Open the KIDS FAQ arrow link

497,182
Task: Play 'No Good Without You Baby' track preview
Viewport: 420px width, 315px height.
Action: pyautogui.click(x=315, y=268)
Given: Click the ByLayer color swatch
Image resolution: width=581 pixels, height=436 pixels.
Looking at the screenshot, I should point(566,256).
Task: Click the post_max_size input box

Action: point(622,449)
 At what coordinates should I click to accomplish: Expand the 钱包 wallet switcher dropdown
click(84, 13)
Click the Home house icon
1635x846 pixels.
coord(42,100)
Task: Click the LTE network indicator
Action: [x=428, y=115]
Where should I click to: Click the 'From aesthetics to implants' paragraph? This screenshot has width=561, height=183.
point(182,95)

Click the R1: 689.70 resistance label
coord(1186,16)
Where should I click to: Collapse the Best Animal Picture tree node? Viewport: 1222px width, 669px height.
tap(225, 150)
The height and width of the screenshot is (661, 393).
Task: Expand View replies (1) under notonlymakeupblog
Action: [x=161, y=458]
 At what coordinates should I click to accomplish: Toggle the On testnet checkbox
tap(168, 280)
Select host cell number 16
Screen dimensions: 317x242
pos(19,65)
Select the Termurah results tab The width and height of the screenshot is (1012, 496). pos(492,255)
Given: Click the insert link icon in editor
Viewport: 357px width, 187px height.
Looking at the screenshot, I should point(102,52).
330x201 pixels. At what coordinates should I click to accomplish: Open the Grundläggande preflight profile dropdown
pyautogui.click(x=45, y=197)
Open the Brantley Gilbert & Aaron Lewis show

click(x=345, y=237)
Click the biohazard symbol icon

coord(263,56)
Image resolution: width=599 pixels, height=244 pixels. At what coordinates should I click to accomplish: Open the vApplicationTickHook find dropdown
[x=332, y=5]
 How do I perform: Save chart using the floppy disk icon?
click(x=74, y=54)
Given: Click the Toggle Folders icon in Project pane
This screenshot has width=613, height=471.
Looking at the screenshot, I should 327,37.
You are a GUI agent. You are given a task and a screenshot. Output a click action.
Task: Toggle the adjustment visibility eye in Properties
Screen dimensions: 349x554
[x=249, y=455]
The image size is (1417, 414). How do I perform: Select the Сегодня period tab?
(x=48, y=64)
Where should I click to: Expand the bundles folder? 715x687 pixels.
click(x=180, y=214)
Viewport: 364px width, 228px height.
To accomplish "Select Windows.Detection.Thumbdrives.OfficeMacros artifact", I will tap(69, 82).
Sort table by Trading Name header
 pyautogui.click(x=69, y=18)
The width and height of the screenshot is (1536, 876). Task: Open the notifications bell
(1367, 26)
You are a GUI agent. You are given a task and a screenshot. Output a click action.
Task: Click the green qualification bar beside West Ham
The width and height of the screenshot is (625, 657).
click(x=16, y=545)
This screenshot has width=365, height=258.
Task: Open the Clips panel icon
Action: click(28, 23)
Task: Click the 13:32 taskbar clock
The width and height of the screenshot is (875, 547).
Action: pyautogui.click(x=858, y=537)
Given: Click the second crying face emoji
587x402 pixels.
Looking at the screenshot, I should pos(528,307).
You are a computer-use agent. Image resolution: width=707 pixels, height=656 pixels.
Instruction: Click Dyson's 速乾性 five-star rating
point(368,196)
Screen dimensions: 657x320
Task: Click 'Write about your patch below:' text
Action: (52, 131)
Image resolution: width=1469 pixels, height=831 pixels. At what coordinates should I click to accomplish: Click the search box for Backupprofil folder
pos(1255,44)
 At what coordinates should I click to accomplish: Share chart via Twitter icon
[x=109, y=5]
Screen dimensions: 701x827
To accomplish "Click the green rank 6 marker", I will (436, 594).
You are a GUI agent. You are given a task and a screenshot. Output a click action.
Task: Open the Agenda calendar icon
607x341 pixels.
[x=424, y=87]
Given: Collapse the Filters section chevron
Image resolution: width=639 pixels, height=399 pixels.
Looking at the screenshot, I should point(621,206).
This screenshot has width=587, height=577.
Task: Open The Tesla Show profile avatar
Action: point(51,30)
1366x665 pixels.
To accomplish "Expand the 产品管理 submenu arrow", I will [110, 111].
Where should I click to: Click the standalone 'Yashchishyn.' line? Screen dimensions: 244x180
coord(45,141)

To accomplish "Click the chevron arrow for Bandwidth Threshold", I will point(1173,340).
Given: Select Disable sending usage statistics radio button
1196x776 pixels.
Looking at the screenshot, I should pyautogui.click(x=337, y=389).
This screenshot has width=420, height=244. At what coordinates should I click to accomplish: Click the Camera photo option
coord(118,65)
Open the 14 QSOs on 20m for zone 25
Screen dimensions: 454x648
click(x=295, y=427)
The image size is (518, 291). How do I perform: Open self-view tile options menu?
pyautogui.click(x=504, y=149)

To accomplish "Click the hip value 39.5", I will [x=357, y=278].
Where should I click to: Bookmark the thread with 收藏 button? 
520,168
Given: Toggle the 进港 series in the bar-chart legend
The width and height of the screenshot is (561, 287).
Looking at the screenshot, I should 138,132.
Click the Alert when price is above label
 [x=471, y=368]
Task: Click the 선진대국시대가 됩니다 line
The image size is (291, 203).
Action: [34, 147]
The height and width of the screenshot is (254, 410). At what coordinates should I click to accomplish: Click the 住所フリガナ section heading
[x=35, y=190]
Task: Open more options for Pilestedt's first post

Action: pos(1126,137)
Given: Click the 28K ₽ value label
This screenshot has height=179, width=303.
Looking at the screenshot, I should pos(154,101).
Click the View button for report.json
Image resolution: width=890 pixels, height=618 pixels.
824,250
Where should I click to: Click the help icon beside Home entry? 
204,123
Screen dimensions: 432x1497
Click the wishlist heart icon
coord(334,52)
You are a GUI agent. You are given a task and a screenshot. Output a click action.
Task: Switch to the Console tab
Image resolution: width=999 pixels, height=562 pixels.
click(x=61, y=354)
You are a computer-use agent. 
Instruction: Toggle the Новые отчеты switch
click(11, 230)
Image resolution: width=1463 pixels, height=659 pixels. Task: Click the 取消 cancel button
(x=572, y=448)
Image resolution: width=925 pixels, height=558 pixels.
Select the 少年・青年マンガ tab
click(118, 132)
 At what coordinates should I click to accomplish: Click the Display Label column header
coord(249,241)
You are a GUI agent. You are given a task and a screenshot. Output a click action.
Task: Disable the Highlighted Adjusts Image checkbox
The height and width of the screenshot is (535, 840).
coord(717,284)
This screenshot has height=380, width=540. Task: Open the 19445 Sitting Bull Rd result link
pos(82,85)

________________

• [WHAT YOU NEED TO DO]
From the line containing "Where should I click to: Click the help" to the last line of the records above, please write out every line exactly and add nothing.

• [ANSWER BOX]
Where should I click to: Click the help icon beside Home entry? 
204,123
Screen dimensions: 432x1497
Click the wishlist heart icon
coord(334,52)
You are a GUI agent. You are given a task and a screenshot. Output a click action.
Task: Switch to the Console tab
Image resolution: width=999 pixels, height=562 pixels.
click(x=61, y=354)
You are a computer-use agent. 
Instruction: Toggle the Новые отчеты switch
click(11, 230)
Image resolution: width=1463 pixels, height=659 pixels. Task: Click the 取消 cancel button
(x=572, y=448)
Image resolution: width=925 pixels, height=558 pixels.
Select the 少年・青年マンガ tab
click(118, 132)
 At what coordinates should I click to accomplish: Click the Display Label column header
coord(249,241)
You are a GUI agent. You are given a task and a screenshot. Output a click action.
Task: Disable the Highlighted Adjusts Image checkbox
The height and width of the screenshot is (535, 840).
coord(717,284)
This screenshot has height=380, width=540. Task: Open the 19445 Sitting Bull Rd result link
pos(82,85)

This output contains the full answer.